**Entries provided**:
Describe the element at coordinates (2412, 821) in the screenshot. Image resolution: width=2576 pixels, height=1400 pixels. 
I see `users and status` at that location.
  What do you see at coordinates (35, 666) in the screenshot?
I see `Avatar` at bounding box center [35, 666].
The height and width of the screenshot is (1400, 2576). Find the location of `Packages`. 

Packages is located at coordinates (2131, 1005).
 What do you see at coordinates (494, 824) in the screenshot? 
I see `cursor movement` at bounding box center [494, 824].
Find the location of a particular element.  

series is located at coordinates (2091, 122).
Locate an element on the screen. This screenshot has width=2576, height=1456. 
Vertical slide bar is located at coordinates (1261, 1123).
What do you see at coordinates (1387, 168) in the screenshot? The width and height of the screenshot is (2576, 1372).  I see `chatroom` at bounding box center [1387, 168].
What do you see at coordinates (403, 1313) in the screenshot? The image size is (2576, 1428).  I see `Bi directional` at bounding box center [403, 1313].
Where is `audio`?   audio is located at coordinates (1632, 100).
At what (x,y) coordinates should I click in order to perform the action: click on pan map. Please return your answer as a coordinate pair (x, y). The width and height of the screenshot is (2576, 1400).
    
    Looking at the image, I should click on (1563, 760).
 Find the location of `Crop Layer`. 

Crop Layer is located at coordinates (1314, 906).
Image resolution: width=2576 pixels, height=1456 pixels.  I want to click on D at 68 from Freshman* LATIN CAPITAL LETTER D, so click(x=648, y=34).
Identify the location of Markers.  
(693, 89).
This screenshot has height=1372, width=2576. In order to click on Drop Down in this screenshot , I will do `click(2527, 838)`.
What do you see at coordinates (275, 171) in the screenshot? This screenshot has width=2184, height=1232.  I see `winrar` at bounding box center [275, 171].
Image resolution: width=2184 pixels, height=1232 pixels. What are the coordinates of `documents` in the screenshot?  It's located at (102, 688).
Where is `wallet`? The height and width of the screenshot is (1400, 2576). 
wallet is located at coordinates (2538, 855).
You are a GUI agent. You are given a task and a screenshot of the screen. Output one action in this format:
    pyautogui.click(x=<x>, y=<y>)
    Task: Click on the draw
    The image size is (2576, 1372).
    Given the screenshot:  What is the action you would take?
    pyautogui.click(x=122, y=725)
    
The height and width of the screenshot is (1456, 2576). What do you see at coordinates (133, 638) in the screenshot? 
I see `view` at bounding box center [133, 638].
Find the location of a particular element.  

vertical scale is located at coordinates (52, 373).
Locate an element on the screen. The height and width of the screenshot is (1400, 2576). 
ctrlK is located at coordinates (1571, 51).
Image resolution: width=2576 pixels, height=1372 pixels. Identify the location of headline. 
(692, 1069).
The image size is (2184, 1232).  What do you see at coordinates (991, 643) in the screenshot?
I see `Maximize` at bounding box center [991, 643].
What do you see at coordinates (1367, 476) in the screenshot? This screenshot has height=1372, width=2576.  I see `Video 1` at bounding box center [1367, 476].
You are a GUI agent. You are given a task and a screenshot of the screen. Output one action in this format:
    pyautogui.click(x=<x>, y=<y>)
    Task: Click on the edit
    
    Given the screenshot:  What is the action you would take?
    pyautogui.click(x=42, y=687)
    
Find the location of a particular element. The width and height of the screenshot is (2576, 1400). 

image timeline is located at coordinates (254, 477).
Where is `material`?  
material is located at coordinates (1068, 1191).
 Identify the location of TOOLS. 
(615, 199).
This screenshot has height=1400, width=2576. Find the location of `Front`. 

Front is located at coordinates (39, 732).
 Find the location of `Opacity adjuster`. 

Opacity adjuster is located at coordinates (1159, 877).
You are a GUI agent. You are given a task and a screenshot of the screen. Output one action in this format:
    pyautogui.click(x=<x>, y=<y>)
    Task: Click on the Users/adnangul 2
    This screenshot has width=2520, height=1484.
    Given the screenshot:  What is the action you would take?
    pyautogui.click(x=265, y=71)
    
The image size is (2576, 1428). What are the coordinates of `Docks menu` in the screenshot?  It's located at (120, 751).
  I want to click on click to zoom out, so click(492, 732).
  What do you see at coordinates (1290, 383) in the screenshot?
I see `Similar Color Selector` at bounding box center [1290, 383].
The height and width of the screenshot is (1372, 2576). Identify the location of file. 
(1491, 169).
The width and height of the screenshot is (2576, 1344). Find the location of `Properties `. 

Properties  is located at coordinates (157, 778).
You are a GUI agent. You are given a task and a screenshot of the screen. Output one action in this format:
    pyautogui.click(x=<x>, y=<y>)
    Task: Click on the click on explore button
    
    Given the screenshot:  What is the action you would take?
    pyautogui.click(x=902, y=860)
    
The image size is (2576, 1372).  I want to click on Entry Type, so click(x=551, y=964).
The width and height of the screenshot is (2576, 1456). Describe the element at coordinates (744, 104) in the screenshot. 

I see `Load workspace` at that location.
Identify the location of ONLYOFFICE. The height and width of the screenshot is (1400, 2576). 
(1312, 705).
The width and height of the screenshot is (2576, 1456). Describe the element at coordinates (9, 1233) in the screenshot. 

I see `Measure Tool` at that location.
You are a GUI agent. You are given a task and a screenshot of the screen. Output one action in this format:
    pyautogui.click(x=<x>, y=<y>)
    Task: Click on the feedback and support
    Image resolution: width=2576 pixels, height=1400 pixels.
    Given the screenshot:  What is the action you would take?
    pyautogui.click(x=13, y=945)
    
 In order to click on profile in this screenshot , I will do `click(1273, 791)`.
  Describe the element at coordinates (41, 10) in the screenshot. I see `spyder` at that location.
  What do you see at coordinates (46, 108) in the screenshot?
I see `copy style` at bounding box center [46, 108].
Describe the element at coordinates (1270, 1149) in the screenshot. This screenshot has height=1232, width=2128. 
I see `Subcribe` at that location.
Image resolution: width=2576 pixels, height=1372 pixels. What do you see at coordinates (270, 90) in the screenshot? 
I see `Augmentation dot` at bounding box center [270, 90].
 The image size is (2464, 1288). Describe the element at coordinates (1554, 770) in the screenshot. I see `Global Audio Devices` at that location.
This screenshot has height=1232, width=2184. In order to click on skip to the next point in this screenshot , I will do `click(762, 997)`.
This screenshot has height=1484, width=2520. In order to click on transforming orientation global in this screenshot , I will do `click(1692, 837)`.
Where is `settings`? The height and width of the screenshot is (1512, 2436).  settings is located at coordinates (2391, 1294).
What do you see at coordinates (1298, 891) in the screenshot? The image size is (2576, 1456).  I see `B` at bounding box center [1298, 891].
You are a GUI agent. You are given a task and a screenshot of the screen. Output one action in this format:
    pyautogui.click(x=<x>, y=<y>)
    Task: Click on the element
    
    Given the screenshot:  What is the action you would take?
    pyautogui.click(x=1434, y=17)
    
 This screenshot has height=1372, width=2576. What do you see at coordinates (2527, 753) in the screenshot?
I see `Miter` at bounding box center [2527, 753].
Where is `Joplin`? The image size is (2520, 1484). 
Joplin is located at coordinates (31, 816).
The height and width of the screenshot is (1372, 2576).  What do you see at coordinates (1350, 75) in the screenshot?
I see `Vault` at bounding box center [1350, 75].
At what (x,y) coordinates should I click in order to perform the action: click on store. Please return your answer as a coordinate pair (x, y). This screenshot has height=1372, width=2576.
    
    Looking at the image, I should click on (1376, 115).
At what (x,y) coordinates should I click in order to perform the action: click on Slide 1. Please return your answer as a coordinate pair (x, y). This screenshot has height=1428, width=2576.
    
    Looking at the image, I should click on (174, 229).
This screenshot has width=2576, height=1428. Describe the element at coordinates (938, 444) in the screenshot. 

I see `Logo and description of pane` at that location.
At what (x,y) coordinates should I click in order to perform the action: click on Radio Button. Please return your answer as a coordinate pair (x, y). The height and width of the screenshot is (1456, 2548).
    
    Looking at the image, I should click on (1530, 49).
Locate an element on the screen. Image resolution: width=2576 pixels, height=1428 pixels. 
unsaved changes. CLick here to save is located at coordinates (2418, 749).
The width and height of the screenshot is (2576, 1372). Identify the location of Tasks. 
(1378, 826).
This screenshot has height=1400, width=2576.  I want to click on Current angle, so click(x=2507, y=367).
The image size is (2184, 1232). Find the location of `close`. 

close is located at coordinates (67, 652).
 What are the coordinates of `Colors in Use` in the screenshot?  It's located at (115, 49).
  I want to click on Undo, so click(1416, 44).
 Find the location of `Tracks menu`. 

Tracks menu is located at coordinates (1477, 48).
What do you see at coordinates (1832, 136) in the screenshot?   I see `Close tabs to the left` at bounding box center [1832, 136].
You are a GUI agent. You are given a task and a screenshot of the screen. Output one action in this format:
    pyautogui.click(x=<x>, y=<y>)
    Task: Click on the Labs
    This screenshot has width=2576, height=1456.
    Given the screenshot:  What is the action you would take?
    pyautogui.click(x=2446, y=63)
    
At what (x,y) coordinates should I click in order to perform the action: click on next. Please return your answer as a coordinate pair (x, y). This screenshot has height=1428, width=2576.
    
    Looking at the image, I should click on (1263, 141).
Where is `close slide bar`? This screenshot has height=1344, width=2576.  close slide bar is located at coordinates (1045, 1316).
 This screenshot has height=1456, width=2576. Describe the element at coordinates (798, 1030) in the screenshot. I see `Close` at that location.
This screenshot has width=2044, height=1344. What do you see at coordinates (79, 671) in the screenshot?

**Request**:
Can you give the records again, starting with the line containing "The image size is (2576, 1428). What" and going on through the line containing "pyautogui.click(x=13, y=945)", with "ONLYOFFICE" changed to "OnlyOffice" and nothing else altered?

**Answer**:
The image size is (2576, 1428). What are the coordinates of `Docks menu` in the screenshot?  It's located at (120, 751).
  I want to click on click to zoom out, so click(492, 732).
  What do you see at coordinates (1290, 383) in the screenshot?
I see `Similar Color Selector` at bounding box center [1290, 383].
The height and width of the screenshot is (1372, 2576). Identify the location of file. 
(1491, 169).
The width and height of the screenshot is (2576, 1344). Find the location of `Properties `. 

Properties  is located at coordinates (157, 778).
You are a GUI agent. You are given a task and a screenshot of the screen. Output one action in this format:
    pyautogui.click(x=<x>, y=<y>)
    Task: Click on the click on explore button
    
    Given the screenshot:  What is the action you would take?
    pyautogui.click(x=902, y=860)
    
The image size is (2576, 1372).  I want to click on Entry Type, so click(x=551, y=964).
The width and height of the screenshot is (2576, 1456). Describe the element at coordinates (744, 104) in the screenshot. 

I see `Load workspace` at that location.
Identify the location of OnlyOffice. The height and width of the screenshot is (1400, 2576). 
(1312, 705).
The width and height of the screenshot is (2576, 1456). Describe the element at coordinates (9, 1233) in the screenshot. 

I see `Measure Tool` at that location.
You are a GUI agent. You are given a task and a screenshot of the screen. Output one action in this format:
    pyautogui.click(x=<x>, y=<y>)
    Task: Click on the feedback and support
    Image resolution: width=2576 pixels, height=1400 pixels.
    Given the screenshot:  What is the action you would take?
    pyautogui.click(x=13, y=945)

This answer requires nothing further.